Simplex algorithm — primal or dual?

Question

As far as I know there are two simplex algorithms – primal and dual. They have different halting criteria etc. Before using simplex I have to make a standardization of the LP. So, when do I use primal, and when dual simplex?

Answer 1

In general, if the primal problem is too difficult to solve (i.e. put into standard form and use the Simplex method), then likely it is easier to solve the dual problem. If you have to add a lot of artificial variables for solving the primal, then you are probably better off writing the dual of the LP and solving it using the Dual Simplex method. Keep in mind that when using Dual Simplex, you're sort of solving the primal within the dual due to complementary slackness and the Strong Duality Theorem, which is awesome. Note that this theorem has a necessary condition that the LP is bounded and has a feasible solution to it. See the related question here regarding solving the primal within the dual. Here is also a reference on the Strong Duality Theorem.
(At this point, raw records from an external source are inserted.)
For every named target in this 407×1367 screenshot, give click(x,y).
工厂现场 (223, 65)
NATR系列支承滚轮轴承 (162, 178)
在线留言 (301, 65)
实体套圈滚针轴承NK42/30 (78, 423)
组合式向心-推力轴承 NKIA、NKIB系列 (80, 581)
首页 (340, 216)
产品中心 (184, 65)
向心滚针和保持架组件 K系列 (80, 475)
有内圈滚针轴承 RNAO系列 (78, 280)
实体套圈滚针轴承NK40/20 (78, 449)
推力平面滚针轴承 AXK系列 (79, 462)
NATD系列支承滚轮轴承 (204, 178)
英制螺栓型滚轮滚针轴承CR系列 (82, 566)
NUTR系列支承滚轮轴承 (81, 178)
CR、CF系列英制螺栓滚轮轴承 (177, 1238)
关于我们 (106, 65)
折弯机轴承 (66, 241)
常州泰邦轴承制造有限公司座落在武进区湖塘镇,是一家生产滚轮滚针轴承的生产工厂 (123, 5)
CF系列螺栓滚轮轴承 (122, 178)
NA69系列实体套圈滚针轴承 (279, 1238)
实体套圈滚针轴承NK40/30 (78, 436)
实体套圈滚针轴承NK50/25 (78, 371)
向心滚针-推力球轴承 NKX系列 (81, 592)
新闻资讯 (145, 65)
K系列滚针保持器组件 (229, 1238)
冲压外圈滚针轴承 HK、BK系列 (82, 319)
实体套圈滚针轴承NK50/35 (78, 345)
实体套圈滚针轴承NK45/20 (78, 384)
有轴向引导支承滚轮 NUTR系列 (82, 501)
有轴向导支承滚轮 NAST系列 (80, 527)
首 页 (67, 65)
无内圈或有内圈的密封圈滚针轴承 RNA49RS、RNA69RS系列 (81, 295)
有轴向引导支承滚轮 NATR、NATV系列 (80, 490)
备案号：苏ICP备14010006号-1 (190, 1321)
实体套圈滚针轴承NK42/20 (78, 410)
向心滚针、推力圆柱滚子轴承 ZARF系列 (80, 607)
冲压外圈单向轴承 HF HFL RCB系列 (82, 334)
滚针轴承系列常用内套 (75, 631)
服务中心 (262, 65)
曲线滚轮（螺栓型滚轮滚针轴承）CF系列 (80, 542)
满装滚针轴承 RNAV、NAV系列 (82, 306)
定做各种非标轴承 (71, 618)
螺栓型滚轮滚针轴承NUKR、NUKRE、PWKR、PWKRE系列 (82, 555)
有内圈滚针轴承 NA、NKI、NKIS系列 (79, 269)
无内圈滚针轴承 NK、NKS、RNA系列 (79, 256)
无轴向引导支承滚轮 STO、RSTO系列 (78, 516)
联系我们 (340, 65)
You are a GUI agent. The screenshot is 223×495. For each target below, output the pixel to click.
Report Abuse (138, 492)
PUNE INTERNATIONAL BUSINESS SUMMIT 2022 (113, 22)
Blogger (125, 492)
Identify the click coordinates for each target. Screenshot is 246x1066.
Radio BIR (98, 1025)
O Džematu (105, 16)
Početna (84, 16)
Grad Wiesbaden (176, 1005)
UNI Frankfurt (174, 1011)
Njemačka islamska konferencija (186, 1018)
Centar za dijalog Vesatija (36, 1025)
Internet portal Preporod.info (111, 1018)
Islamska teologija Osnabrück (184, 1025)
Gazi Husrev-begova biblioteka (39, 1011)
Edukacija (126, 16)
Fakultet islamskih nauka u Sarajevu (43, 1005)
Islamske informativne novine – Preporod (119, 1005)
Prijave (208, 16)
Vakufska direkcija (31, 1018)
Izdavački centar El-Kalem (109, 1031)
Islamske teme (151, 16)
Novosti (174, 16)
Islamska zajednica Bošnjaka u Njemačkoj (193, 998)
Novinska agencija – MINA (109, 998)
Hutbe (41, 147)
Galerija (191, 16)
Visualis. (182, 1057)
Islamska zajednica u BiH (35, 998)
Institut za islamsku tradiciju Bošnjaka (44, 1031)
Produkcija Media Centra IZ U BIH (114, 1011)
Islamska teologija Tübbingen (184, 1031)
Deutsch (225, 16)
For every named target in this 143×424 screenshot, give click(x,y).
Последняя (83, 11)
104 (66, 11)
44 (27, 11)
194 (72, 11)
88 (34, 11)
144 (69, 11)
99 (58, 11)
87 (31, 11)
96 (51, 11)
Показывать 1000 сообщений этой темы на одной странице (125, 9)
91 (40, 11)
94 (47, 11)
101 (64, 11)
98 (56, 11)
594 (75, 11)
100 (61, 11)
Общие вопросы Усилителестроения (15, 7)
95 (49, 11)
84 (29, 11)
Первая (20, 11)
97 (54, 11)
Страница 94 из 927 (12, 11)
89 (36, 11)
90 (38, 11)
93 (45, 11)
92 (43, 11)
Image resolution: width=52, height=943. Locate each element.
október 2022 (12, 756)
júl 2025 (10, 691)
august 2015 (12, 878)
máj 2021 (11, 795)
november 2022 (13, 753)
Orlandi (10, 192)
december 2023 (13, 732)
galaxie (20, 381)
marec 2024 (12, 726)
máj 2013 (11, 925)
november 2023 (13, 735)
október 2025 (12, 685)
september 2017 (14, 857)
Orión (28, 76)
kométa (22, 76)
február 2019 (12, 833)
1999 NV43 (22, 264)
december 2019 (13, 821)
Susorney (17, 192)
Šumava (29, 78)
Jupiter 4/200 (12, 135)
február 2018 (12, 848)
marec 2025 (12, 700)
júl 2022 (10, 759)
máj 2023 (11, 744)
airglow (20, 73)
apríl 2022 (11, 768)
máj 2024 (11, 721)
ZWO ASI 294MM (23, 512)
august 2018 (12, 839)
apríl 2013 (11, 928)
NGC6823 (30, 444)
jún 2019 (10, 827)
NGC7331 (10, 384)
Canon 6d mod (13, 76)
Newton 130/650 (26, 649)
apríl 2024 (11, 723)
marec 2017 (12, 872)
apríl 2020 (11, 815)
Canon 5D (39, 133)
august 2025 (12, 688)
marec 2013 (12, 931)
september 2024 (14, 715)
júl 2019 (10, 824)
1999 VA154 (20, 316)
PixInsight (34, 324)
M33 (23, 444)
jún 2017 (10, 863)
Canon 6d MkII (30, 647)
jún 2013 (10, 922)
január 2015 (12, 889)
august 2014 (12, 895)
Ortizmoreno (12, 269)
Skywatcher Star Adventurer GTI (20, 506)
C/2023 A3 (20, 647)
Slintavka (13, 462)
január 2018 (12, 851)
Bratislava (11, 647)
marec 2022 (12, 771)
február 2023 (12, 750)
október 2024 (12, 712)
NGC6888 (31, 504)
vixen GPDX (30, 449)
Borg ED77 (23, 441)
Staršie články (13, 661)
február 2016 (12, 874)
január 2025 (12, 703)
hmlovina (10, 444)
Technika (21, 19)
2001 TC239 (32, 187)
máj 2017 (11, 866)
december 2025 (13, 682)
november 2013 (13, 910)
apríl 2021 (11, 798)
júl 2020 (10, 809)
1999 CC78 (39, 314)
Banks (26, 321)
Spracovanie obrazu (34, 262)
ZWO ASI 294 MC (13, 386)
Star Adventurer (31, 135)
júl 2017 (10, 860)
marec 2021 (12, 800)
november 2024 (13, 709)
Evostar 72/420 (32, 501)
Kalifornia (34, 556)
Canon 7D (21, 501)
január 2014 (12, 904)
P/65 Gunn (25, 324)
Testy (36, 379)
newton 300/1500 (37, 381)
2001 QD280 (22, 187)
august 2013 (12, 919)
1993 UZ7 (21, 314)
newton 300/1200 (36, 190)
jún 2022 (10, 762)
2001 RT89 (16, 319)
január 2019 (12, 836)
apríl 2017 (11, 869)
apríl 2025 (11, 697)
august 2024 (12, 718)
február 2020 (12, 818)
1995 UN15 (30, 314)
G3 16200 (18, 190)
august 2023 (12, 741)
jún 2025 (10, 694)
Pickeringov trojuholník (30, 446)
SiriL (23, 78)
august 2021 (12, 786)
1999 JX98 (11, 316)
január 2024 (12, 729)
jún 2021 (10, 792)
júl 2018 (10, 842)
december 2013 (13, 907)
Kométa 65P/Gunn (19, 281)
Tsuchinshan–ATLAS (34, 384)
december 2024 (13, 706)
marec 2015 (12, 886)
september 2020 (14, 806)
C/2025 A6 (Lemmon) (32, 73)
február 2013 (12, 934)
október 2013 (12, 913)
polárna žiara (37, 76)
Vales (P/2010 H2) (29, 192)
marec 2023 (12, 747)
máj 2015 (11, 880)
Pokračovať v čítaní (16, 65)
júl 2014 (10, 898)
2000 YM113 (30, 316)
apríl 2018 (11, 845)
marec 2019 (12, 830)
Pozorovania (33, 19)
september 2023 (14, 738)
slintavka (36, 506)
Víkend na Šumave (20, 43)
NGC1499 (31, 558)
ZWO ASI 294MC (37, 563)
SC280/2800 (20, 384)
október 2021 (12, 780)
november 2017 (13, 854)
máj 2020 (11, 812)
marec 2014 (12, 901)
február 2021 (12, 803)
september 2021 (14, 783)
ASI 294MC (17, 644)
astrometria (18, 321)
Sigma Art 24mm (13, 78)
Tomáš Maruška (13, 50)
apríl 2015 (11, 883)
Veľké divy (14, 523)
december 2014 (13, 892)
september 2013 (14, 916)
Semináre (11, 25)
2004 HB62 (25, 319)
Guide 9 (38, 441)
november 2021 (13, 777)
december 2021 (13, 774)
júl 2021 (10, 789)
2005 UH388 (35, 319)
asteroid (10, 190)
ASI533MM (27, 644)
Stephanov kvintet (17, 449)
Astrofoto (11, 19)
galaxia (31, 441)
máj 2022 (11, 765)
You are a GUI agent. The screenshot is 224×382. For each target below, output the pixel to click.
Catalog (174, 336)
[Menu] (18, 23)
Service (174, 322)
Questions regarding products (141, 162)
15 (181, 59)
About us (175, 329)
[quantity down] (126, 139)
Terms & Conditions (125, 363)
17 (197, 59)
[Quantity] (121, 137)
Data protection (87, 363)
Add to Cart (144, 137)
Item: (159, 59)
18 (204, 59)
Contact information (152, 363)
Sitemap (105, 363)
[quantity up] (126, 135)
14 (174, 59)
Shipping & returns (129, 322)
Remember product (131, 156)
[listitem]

Consider the problem below (borrowed from here) for a good example of when to use dual simplex. $$\mathrm{Min} \ Z = 2x_1 + 3x_2 + 4x_3 + 5x_4 \tag{0}$$ s.t. $$x_1 - x_2 + x_3 - x_4 \ge 10 \tag{1}$$ $$x_1 -2x_2 + 3x_3 -4x_4 \ge 6 \tag{2}$$ $$3x_1 -4x_2 + 5x_3 -6x_4 \ge 15 \tag{3}$$ $$x \ge 0 \tag{4}$$

If we instead had all inequalities that were $\le$, the normal Simplex method would work great. The two-phase method would be a bit of work. However, since all of the coefficients in our OF (objective function--namely, Z here) are all non-negative, we can use the Dual Simplex without any problems.

Answer 2

Adding to what was said above, the dual simplex algorithm is also very useful in cases where you might need to $\textbf{insert new constraints}$ as you go.

Using the "regular" simplex method, you would have to solve the problem from the beginning every time you introduce a new constraint, and using the dual you will only have to make some (relatively) minor modifications. See example here.

BTW, using the dual simplex method is equivalent to taking the dual and then using the simplex method on the dual. See example here.